Aqua Timez 8th Album。
2018年4月25日リリース。
前作から今作に至るまでシングルがリリースされていないので、シングルが収録されない初めてのアルバムとなった。
今作を引っ提げてのツアーの前の5月8日に年内での解散を発表、今作が事実上のラストアルバムとなった。
前作「アスナロウ」の時点で編曲の名義もバンド単体に戻りつつあったが、今作は全曲が再び編曲がバンド名義に。一部客演を除き、バンドのみで作り上げたアルバムとなった。今までにない方向性に足を踏み出したりしていて、バンドとしての力が目に見てパワーアップしているのを感じられるので、これで最後というのはとても残念だった。
解散に際して「全てを出しきったような、燃え尽きたような感覚」というコメントが出ていたが、聞いてる側からするいやいや、これからでしょ!という気持ちがすごーーーく強い。
「たかが100年の」
PlayStation 4用ゲーム『グランクレスト戦記』主題歌。
アルバムのオープニングを飾る疾走感溢れるロックチューン。
ここ数作はすっかりご無沙汰してたガチャガチャしたミクスチャー系のロックで2006~9年とかあの辺のAqua Timezを思い出した。サビ前の英語詞が入る辺りなんかもあの頃っぽい。
ラストライブでは最終盤(最後から数えて4曲目)に披露され、その際「最後のアルバムで伝えたかった事はこの曲に詰まっている」と語っている。
最後のアルバムというか、ここ数作のアルバムで太志が伝えたかったメッセージは「顔を上げてみると思っていたよりも世界は素晴らしいものだよ(意訳)」的な物が多くて、それを改めてこの曲で伝えたかったのかなぁと思いました。

やること 1 ->
本文の「前作「アスナロウ」の時点で編」から「る辺りなんかもあの頃っぽい。」までを、そのまま書き写してください。
やること 2 ->
本文によると、「たかが100年の」は何のゲームの主題歌ですか。

渡された情報 ->
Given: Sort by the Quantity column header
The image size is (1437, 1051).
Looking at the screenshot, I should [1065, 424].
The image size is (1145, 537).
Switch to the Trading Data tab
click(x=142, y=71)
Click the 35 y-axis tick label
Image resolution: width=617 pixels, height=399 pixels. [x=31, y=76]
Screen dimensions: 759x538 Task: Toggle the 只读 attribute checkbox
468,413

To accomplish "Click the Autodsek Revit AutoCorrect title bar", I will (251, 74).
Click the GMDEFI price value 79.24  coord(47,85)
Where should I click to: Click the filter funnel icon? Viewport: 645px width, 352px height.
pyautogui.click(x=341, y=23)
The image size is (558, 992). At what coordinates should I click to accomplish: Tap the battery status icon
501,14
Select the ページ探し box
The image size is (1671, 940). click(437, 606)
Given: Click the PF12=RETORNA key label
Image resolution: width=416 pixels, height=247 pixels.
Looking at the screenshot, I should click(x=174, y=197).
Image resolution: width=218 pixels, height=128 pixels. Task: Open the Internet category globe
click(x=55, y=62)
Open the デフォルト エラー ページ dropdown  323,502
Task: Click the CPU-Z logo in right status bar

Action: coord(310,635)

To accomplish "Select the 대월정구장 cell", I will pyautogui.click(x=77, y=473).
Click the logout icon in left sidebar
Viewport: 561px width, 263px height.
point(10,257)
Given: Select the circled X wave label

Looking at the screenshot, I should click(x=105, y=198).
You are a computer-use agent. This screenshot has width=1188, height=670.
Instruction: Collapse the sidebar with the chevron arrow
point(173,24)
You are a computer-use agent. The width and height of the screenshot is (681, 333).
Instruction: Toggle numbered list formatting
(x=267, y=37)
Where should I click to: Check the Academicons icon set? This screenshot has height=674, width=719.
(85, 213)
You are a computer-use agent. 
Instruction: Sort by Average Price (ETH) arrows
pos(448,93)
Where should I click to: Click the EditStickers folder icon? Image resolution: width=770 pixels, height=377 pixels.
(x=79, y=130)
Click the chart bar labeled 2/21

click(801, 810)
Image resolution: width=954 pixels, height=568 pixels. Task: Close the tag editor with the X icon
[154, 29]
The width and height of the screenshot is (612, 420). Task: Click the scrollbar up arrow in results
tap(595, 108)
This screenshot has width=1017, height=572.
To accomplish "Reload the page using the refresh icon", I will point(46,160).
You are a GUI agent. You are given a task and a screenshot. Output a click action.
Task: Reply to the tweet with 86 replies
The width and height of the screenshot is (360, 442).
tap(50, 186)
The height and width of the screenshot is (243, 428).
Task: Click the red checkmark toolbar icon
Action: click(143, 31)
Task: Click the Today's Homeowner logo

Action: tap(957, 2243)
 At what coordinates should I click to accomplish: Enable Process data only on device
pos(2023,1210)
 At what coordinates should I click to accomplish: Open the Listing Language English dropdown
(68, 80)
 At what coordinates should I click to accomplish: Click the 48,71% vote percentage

答え 1 ->
前作「アスナロウ」の時点で編曲の名義もバンド単体に戻りつつあったが、今作は全曲が再び編曲がバンド名義に。一部客演を除き、バンドのみで作り上げたアルバムとなった。今までにない方向性に足を踏み出したりしていて、バンドとしての力が目に見てパワーアップしているのを感じられるので、これで最後というのはとても残念だった。
解散に際して「全てを出しきったような、燃え尽きたような感覚」というコメントが出ていたが、聞いてる側からするいやいや、これからでしょ!という気持ちがすごーーーく強い。
「たかが100年の」
PlayStation 4用ゲーム『グランクレスト戦記』主題歌。
アルバムのオープニングを飾る疾走感溢れるロックチューン。
ここ数作はすっかりご無沙汰してたガチャガチャしたミクスチャー系のロックで2006~9年とかあの辺のAqua Timezを思い出した。サビ前の英語詞が入る辺りなんかもあの頃っぽい。

答え 2 ->
PlayStation 4用ゲーム『グランクレスト戦記』の主題歌です。